* DESCRIPTION OF THE TASK
Retype the records exactly, including every line.

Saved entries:

____________________

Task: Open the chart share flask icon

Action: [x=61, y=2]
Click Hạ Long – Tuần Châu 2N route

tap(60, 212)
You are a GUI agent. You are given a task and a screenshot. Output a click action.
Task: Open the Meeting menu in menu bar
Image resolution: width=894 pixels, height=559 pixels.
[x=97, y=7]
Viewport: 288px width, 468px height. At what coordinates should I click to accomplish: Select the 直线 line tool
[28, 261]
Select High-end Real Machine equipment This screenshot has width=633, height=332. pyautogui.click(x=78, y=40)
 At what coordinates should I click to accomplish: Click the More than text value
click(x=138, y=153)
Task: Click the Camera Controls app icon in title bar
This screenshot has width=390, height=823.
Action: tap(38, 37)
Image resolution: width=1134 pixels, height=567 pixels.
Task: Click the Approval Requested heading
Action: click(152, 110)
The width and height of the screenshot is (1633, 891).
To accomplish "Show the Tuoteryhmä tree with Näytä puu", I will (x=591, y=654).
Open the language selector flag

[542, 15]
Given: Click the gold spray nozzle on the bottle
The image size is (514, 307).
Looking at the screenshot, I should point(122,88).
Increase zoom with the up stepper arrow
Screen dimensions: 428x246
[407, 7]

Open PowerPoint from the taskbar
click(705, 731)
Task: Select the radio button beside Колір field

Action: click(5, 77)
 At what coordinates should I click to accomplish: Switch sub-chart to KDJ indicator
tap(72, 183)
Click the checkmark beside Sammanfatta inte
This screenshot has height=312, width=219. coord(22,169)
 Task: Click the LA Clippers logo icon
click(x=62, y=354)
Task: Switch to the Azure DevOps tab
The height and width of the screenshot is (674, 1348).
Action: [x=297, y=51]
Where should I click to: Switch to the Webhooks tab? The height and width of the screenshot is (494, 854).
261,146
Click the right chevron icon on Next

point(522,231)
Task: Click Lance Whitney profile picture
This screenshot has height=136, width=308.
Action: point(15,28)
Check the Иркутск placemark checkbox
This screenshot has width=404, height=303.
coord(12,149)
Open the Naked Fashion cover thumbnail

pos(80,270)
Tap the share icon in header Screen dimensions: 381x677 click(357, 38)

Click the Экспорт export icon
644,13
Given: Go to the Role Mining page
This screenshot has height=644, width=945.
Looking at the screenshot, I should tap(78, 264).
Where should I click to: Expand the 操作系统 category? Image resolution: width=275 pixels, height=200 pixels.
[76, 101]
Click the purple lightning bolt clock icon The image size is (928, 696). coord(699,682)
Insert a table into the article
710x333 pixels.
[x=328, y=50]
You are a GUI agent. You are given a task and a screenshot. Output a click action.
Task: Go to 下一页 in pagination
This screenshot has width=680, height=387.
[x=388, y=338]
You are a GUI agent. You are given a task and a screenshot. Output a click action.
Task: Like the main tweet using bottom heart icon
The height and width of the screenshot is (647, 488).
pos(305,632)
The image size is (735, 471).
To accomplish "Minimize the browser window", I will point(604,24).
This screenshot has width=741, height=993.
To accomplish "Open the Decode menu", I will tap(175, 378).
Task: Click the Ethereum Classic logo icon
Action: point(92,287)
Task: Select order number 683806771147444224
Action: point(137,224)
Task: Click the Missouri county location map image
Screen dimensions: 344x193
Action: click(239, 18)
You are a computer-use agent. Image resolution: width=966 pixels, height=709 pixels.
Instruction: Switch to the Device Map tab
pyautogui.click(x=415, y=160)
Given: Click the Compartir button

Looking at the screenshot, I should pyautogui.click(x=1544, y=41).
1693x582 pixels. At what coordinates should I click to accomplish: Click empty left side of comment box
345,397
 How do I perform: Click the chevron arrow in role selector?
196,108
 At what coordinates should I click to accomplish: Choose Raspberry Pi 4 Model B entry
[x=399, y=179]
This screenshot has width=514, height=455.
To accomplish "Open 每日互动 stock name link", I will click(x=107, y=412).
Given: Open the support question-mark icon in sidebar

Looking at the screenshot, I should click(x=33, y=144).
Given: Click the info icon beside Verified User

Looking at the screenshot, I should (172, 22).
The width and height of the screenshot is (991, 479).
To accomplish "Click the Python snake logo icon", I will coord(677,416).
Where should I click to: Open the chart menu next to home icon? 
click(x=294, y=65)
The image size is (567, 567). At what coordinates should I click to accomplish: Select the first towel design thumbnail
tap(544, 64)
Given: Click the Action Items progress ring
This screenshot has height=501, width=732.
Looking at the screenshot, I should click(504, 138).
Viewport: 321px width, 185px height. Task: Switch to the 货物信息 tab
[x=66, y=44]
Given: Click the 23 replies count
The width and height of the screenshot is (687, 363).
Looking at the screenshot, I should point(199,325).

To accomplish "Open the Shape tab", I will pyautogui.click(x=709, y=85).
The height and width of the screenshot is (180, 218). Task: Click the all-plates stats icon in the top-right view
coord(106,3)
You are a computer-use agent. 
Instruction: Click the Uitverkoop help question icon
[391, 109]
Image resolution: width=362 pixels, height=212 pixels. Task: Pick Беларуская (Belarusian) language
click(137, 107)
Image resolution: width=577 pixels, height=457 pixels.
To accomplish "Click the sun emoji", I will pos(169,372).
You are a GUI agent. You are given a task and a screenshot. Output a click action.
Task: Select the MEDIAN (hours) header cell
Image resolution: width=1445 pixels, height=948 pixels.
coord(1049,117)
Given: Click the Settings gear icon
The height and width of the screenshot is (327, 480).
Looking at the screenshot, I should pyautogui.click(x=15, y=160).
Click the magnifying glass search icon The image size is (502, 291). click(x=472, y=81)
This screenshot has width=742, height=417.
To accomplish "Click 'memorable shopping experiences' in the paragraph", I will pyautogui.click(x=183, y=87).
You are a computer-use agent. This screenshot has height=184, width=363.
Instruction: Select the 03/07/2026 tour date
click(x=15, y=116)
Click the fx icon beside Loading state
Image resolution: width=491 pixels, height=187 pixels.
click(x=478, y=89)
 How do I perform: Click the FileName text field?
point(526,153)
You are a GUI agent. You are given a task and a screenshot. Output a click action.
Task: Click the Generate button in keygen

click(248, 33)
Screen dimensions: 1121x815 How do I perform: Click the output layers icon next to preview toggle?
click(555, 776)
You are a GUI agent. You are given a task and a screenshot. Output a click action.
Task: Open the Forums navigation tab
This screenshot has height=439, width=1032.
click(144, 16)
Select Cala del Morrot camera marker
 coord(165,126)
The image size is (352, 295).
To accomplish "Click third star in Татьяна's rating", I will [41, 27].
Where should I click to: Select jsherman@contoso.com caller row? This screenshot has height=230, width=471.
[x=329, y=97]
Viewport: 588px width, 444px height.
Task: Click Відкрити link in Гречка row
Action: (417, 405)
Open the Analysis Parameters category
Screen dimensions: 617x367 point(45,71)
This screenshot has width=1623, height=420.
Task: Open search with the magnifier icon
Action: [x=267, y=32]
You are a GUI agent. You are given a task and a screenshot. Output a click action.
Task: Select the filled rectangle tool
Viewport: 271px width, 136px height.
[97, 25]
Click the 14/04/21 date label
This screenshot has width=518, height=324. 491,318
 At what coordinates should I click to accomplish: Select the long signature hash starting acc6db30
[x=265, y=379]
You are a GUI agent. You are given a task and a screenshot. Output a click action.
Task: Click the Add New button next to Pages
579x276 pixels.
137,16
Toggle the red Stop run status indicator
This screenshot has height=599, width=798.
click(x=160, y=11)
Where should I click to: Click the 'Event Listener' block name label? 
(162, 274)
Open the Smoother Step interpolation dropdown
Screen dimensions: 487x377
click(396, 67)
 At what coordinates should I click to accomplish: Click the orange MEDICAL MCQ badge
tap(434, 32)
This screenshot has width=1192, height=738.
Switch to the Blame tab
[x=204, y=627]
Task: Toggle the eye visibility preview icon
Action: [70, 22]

____________________

* RESULT OF THIS EXERCISE
Task: Open the chart share flask icon

Action: [x=61, y=2]
Click Hạ Long – Tuần Châu 2N route

tap(60, 212)
You are a GUI agent. You are given a task and a screenshot. Output a click action.
Task: Open the Meeting menu in menu bar
Image resolution: width=894 pixels, height=559 pixels.
[x=97, y=7]
Viewport: 288px width, 468px height. At what coordinates should I click to accomplish: Select the 直线 line tool
[28, 261]
Select High-end Real Machine equipment This screenshot has width=633, height=332. pyautogui.click(x=78, y=40)
 At what coordinates should I click to accomplish: Click the More than text value
click(x=138, y=153)
Task: Click the Camera Controls app icon in title bar
This screenshot has width=390, height=823.
Action: tap(38, 37)
Image resolution: width=1134 pixels, height=567 pixels.
Task: Click the Approval Requested heading
Action: click(152, 110)
The width and height of the screenshot is (1633, 891).
To accomplish "Show the Tuoteryhmä tree with Näytä puu", I will (x=591, y=654).
Open the language selector flag

[542, 15]
Given: Click the gold spray nozzle on the bottle
The image size is (514, 307).
Looking at the screenshot, I should point(122,88).
Increase zoom with the up stepper arrow
Screen dimensions: 428x246
[407, 7]

Open PowerPoint from the taskbar
click(705, 731)
Task: Select the radio button beside Колір field

Action: click(5, 77)
 At what coordinates should I click to accomplish: Switch sub-chart to KDJ indicator
tap(72, 183)
Click the checkmark beside Sammanfatta inte
This screenshot has height=312, width=219. coord(22,169)
 Task: Click the LA Clippers logo icon
click(x=62, y=354)
Task: Switch to the Azure DevOps tab
The height and width of the screenshot is (674, 1348).
Action: [x=297, y=51]
Where should I click to: Switch to the Webhooks tab? The height and width of the screenshot is (494, 854).
261,146
Click the right chevron icon on Next

point(522,231)
Task: Click Lance Whitney profile picture
This screenshot has height=136, width=308.
Action: point(15,28)
Check the Иркутск placemark checkbox
This screenshot has width=404, height=303.
coord(12,149)
Open the Naked Fashion cover thumbnail

pos(80,270)
Tap the share icon in header Screen dimensions: 381x677 click(357, 38)

Click the Экспорт export icon
644,13
Given: Go to the Role Mining page
This screenshot has height=644, width=945.
Looking at the screenshot, I should tap(78, 264).
Where should I click to: Expand the 操作系统 category? Image resolution: width=275 pixels, height=200 pixels.
[76, 101]
Click the purple lightning bolt clock icon The image size is (928, 696). coord(699,682)
Insert a table into the article
710x333 pixels.
[x=328, y=50]
You are a GUI agent. You are given a task and a screenshot. Output a click action.
Task: Go to 下一页 in pagination
This screenshot has width=680, height=387.
[x=388, y=338]
You are a GUI agent. You are given a task and a screenshot. Output a click action.
Task: Like the main tweet using bottom heart icon
The height and width of the screenshot is (647, 488).
pos(305,632)
The image size is (735, 471).
To accomplish "Minimize the browser window", I will point(604,24).
This screenshot has width=741, height=993.
To accomplish "Open the Decode menu", I will tap(175, 378).
Task: Click the Ethereum Classic logo icon
Action: point(92,287)
Task: Select order number 683806771147444224
Action: point(137,224)
Task: Click the Missouri county location map image
Screen dimensions: 344x193
Action: click(239, 18)
You are a computer-use agent. Image resolution: width=966 pixels, height=709 pixels.
Instruction: Switch to the Device Map tab
pyautogui.click(x=415, y=160)
Given: Click the Compartir button

Looking at the screenshot, I should pyautogui.click(x=1544, y=41).
1693x582 pixels. At what coordinates should I click to accomplish: Click empty left side of comment box
345,397
 How do I perform: Click the chevron arrow in role selector?
196,108
 At what coordinates should I click to accomplish: Choose Raspberry Pi 4 Model B entry
[x=399, y=179]
This screenshot has width=514, height=455.
To accomplish "Open 每日互动 stock name link", I will click(x=107, y=412).
Given: Open the support question-mark icon in sidebar

Looking at the screenshot, I should click(x=33, y=144).
Given: Click the info icon beside Verified User

Looking at the screenshot, I should (172, 22).
The width and height of the screenshot is (991, 479).
To accomplish "Click the Python snake logo icon", I will coord(677,416).
Where should I click to: Open the chart menu next to home icon? 
click(x=294, y=65)
The image size is (567, 567). At what coordinates should I click to accomplish: Select the first towel design thumbnail
tap(544, 64)
Given: Click the Action Items progress ring
This screenshot has height=501, width=732.
Looking at the screenshot, I should click(504, 138).
Viewport: 321px width, 185px height. Task: Switch to the 货物信息 tab
[x=66, y=44]
Given: Click the 23 replies count
The width and height of the screenshot is (687, 363).
Looking at the screenshot, I should point(199,325).

To accomplish "Open the Shape tab", I will pyautogui.click(x=709, y=85).
The height and width of the screenshot is (180, 218). Task: Click the all-plates stats icon in the top-right view
coord(106,3)
You are a computer-use agent. 
Instruction: Click the Uitverkoop help question icon
[391, 109]
Image resolution: width=362 pixels, height=212 pixels. Task: Pick Беларуская (Belarusian) language
click(137, 107)
Image resolution: width=577 pixels, height=457 pixels.
To accomplish "Click the sun emoji", I will pos(169,372).
You are a GUI agent. You are given a task and a screenshot. Output a click action.
Task: Select the MEDIAN (hours) header cell
Image resolution: width=1445 pixels, height=948 pixels.
coord(1049,117)
Given: Click the Settings gear icon
The height and width of the screenshot is (327, 480).
Looking at the screenshot, I should pyautogui.click(x=15, y=160).
Click the magnifying glass search icon The image size is (502, 291). click(x=472, y=81)
This screenshot has width=742, height=417.
To accomplish "Click 'memorable shopping experiences' in the paragraph", I will pyautogui.click(x=183, y=87).
You are a computer-use agent. This screenshot has height=184, width=363.
Instruction: Select the 03/07/2026 tour date
click(x=15, y=116)
Click the fx icon beside Loading state
Image resolution: width=491 pixels, height=187 pixels.
click(x=478, y=89)
 How do I perform: Click the FileName text field?
point(526,153)
You are a GUI agent. You are given a task and a screenshot. Output a click action.
Task: Click the Generate button in keygen

click(248, 33)
Screen dimensions: 1121x815 How do I perform: Click the output layers icon next to preview toggle?
click(555, 776)
You are a GUI agent. You are given a task and a screenshot. Output a click action.
Task: Open the Forums navigation tab
This screenshot has height=439, width=1032.
click(144, 16)
Select Cala del Morrot camera marker
 coord(165,126)
The image size is (352, 295).
To accomplish "Click third star in Татьяна's rating", I will [41, 27].
Where should I click to: Select jsherman@contoso.com caller row? This screenshot has height=230, width=471.
[x=329, y=97]
Viewport: 588px width, 444px height.
Task: Click Відкрити link in Гречка row
Action: (417, 405)
Open the Analysis Parameters category
Screen dimensions: 617x367 point(45,71)
This screenshot has width=1623, height=420.
Task: Open search with the magnifier icon
Action: [x=267, y=32]
You are a GUI agent. You are given a task and a screenshot. Output a click action.
Task: Select the filled rectangle tool
Viewport: 271px width, 136px height.
[97, 25]
Click the 14/04/21 date label
This screenshot has width=518, height=324. 491,318
 At what coordinates should I click to accomplish: Select the long signature hash starting acc6db30
[x=265, y=379]
You are a GUI agent. You are given a task and a screenshot. Output a click action.
Task: Click the Add New button next to Pages
579x276 pixels.
137,16
Toggle the red Stop run status indicator
This screenshot has height=599, width=798.
click(x=160, y=11)
Where should I click to: Click the 'Event Listener' block name label? 
(162, 274)
Open the Smoother Step interpolation dropdown
Screen dimensions: 487x377
click(396, 67)
 At what coordinates should I click to accomplish: Click the orange MEDICAL MCQ badge
tap(434, 32)
This screenshot has width=1192, height=738.
Switch to the Blame tab
[x=204, y=627]
Task: Toggle the eye visibility preview icon
Action: [70, 22]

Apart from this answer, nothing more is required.